If you are looking to do a much simpler version without much moving around you could just make use of multiple layers in FCP X and crop each shot so that it's only showing the character you need.

You could also do a much simpler method whereby you record each band member (I am assuming four) in a different environment then scale down each clip so the four clips fit together in the size of a normal clip something like this:

A281-029.thumb.jpg


You will have to find some sort of tripod attachment or something to lean your iPhone onto to ensure that the camera stays in the same place for each musician you record if you want to do the more complicated methods.
 
This one is easier to do:

http://www.youtube.com/watch?v=rHbqxGv6FrM

Camera on a tripod, each instrument shot separately, then just put on top of each other, synchronized and cropped to taste. Still no iMovie, but for FCP X this would be piece of cake.

He messed up the light a bit, but you could fix that in post. Watch out for microphone cables....

That guy is a great musician though.
 
Suggestion

I think your goal is an exciting one and will be a learning experience that will also give you more for your "reel."

After watching the Good, Bad, and Ugly video, which as cgbier suggested would be simpler for you to do by yourself or at least minimal help, I will add a suggestion: If you can, avoid one long take.

That might have been OK decades ago when moving a camera was expensive. With your set-up it's nothing. Do your whole thing with the overlay takes so you can make the core footage. Then get some more footage with your camera on "one" of you (playing drums or keyboards or even "watching" the band) and cut those into the other footage. It will make the video more interesting/exciting to the viewer. It's almost expected.

Good luck on the project. Let us know when it's done so we can see it.
 
That's actually a thing I do with my summer interns every year to teach them synchronizing, basic motion effects, color matching, lighting, etc. It's always their first project: Interview yourself.

Technically, it is pretty simple, but you learn a lot in the effort.
 
I'll second cgbeir's recommendation. That would be the best way for you to tackle it now, especially at your skill level.

Then as you get better you can experiment with roto, keying, and tracking.
 
I'll second cgbeir's recommendation. That would be the best way for you to tackle it now, especially at your skill level.
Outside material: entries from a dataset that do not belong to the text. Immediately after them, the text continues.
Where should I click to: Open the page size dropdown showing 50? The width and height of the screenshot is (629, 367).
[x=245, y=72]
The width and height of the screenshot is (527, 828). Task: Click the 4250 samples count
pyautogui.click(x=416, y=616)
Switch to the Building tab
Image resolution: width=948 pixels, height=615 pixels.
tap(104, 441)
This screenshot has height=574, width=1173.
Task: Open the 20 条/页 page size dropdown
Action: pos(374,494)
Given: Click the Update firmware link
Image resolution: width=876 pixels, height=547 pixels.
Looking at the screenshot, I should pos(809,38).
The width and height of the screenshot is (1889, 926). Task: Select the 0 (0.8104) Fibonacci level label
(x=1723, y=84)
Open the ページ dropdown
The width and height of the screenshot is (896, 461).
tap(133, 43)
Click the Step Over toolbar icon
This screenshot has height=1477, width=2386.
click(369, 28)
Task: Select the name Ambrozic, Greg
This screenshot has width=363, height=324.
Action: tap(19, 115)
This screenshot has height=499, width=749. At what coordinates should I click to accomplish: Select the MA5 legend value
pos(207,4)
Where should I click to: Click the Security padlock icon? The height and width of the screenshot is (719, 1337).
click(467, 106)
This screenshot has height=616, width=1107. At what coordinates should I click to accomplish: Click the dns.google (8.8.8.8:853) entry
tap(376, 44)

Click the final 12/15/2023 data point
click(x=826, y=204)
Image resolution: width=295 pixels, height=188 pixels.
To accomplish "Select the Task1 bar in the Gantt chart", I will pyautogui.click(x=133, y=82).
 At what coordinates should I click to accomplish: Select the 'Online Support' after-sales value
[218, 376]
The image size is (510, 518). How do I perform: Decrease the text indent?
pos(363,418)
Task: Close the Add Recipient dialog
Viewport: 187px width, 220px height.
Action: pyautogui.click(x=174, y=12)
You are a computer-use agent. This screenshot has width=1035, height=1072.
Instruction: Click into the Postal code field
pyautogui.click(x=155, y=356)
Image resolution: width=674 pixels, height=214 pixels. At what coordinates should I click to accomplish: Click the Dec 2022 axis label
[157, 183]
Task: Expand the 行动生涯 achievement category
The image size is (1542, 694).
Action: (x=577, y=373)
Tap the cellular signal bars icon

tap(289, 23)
Then as you get better you can experiment with roto, keying, and tracking.
I like the killer queen one but yea for starters go with the Good/Bad version. Try and get all footage shot in the same light :) hard also if your dealing with natural unless you get an awesome sunny day.
 
I did this a long time ago with careful placement of the actor and a lot of masking using After Effects.

Camera on tripod, roll camera, then have actor play out all positions from start to finish in each area while the camera rolls.

In post, cut the shot into as many "clones" as you have on screen, and composite them all together in their own layers. Finally, get busy with the masks and drive yourself nuts. Every time the actor crosses a clone, you get to roto him out, but if you keep the guy from crossing any lines at the same time in the edit, you're golden.

Basically, it takes a lot of planning, blocking and practice for a good result.

The Killer Queen vid is very impressive on a couple levels (the guy seems to play all instruments, sings quite well, and he planned out his blocking pretty well) but also has obvious technical problems with the different color correction / lighting issues, and some pretty choppy rotoscope work. I'm also impressed the sync didn't become an issue, even if he just replayed the song quietly in the background and took care to edit it out / cover it up from his own voice recording. All it really needs is tighter roto work and some color correction.